N.C. panel to consider easing rules for home births
By Catherine Kozak
The Virginian-Pilot
© January 19, 2008
Kill Devil Hills
Plenty of old-timers on the Outer Banks were born safely at home, in the days when that was the only way. But now, women who want that option are thwarted by the lack of trained midwives serving the barrier islands.
With high rates of Caesarian sections and dissatisfaction with maternity care that can be expensive and sometimes impersonal, there is significant interest in giving women a choice on the Outer Banks. Women here have to go underground for a home birth or drive elsewhere to have a midwife-assisted delivery.
A state panel this year will be considering whether to allow certified professional midwives to attend births in the home. Certified nurse midwives can attend home births in North Carolina, but they must have a doctor backing them up, and there are none based on Outer Banks.
“The Business of Being Born,” a newly released documentary about birth in America produced by former talk show host Ricki Lake, was previewed at the Outer Banks Brewing Station last week, attracting about 75 people .
The film, compared in importance by one reviewer to Al Gore’s “An Inconvenient Truth,” about the problem of global warming highlights the difference between a home birth with a trained midwife, and a hospital birth.
Proponents say home births allow a woman to labor and deliver naturally with dignity and support. Hospital births, they said , tend to be more impersonal with interventions that include drugs and surgery.
“Women should have a choice,” said Amanda Finchem, an organizer of the event. “They should have access to local midwifery care.”
North Carolina is one of 10 states where a certified professional midwife, who typically is trained through an apprenticeship and does not need a nursing degree, cannot practice legally. They have been legal in Virginia for the past two years.
“I feel that this is a serious mistake, given that our state consistently ranks poorly in terms of neonatal and infant mortality statistics,” Henry Dorn, a High Point OB-GYN and founder of North Carolina Physicians for Midwives, said in an October letter to colleagues. “Maternal health and access to maternity care are clearly significant contributors to this.”
In 2006, North Carolina’s C-section rate was 30.3 percent, according to the N.C. State Center for Health Statistics. The national rate was 31.1 percent, according to the Centers for Disease Control and Prevention.
For about 10 years, the North Carolina Friends of Midwives has been lobbying the General Assembly to change the law, said Victoria Brown, founder and director of the group.
Now, a new study committee on midwives has been established by the North Carolina House of Representatives.
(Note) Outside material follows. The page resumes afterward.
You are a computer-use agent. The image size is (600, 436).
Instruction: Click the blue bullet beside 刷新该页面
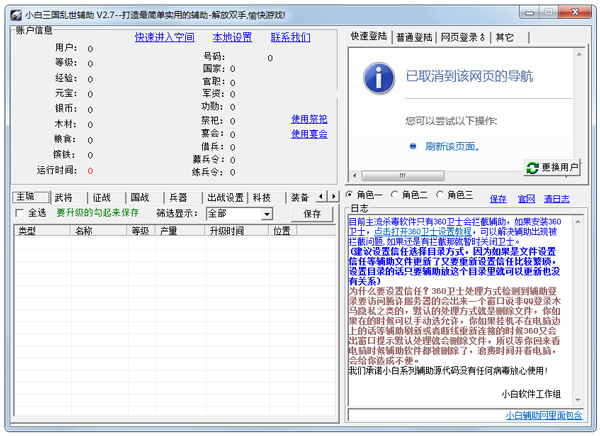(x=412, y=146)
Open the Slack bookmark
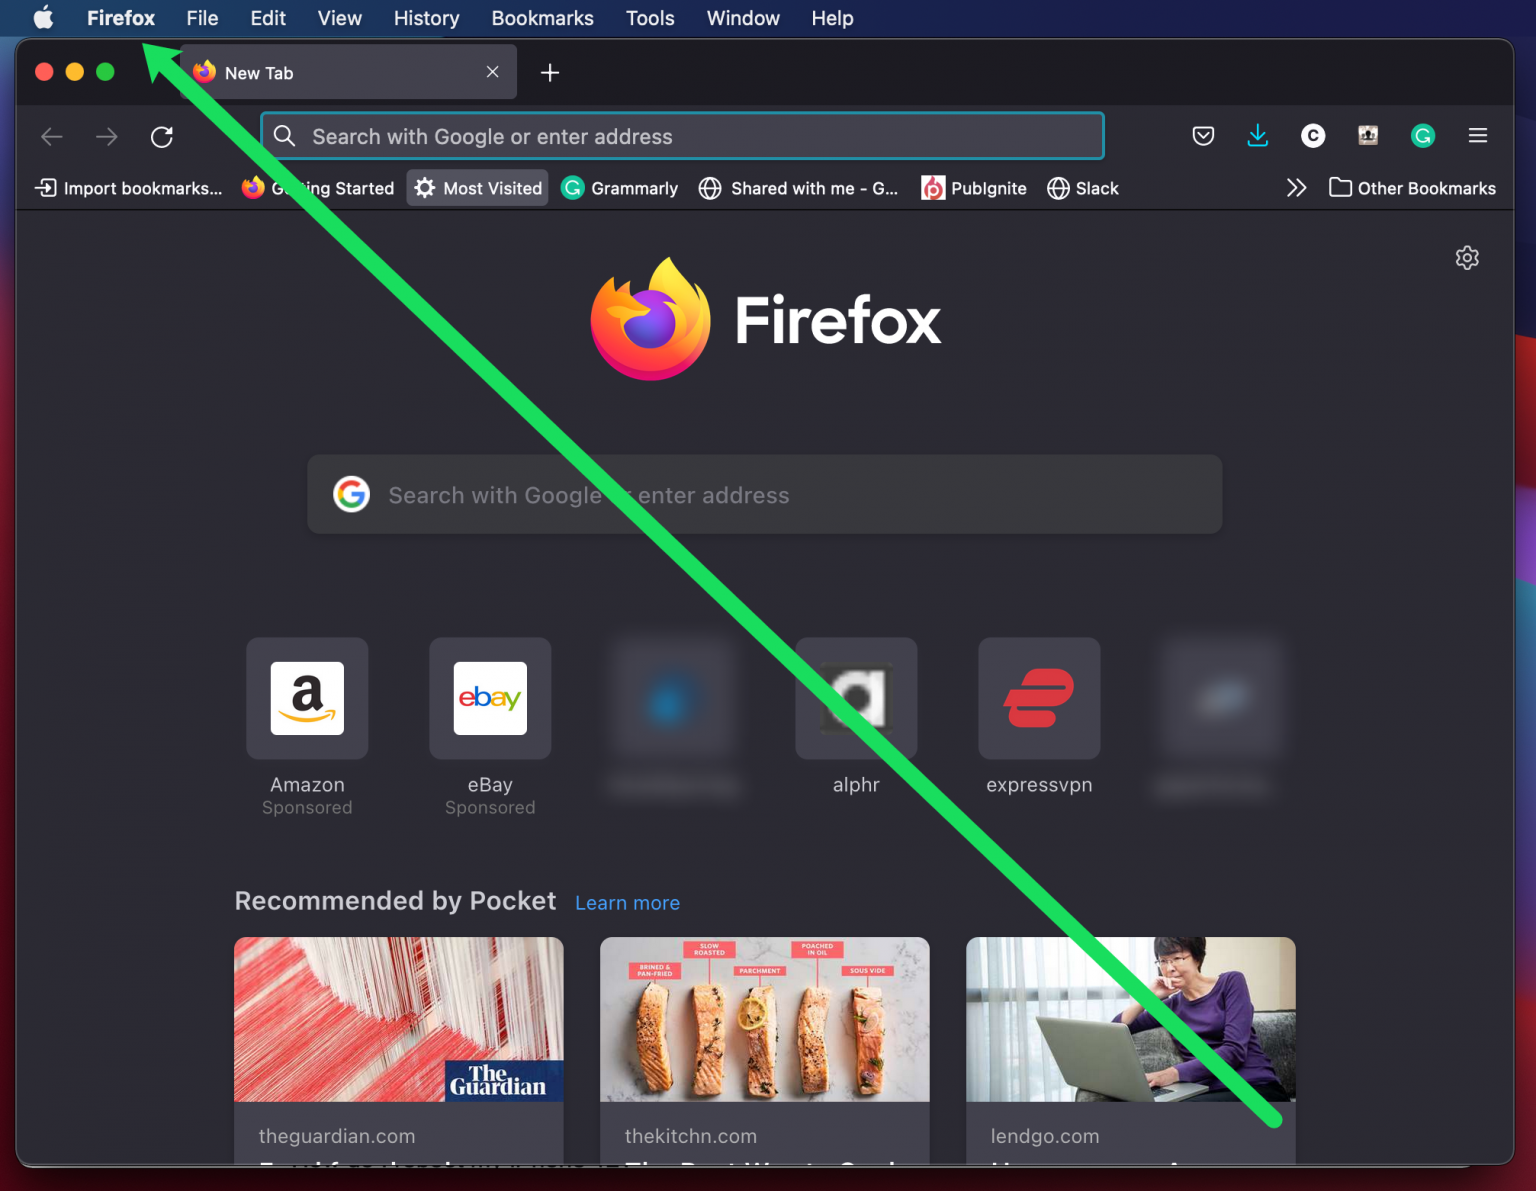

The Select Committee on Licensing Midwives will hold its first meeting on Feb. 13, said Karen Cochrane-Brown, the committee’s co-counsel.
The committee, which has been asked to study the need to license midwives to provide prenatal and postpartum care and attend labor and delivery, is expected to deliver a report by year’s end.
Caron Jones, a certified nurse-midwife from Pittsboro, was selected to serve on the committee. Jones is the former director of the Outer Banks’ only birthing center, which closed in 2003.
Today, there is no full-time midwife who serves the Outer Banks, said Ashley Davis, a certified nurse midwife at Northeastern OB-GYN in Elizabeth City. Davis also has a part-time office at Regional Medical Center in Kitty Hawk.
Davis can do everything an OB-GYN does, except perform surgery or attend to high-risk patients. She delivers babies at Albemarle Hospital, but technically she is not limited to a hospital.
“A home birth is legal in North Carolina, but you run into a problem in North Carolina because I have to have a physician back me up,” she said. “There’s not that many physicians who are willing to do that, I think because of the legal ramifications and also because of insurance.”
Although she has a very good working relationship with local physicians, Davis said, doctors and pregnant women need to learn more about the benefits of using a midwife .
“There’s a lot of women who want a midwife at their birth because they want that support,” she said.
Studies show that home births with a midwife cost about one-third of a hospital birth, and both the mother and the baby have fewer complications.
Brown said there are only three midwives in North Carolina who can do home births with the required doctor backup. But people in the state have home births anyway because they do not want the hospital experience, or their area lacks an OB-GYN or hospital.
“They have a right to have qualified care when they choose a home birth,” Brown said. “It’s also a reproductive right for a woman to be able to choose where she has her baby and whom she wants to attend it.”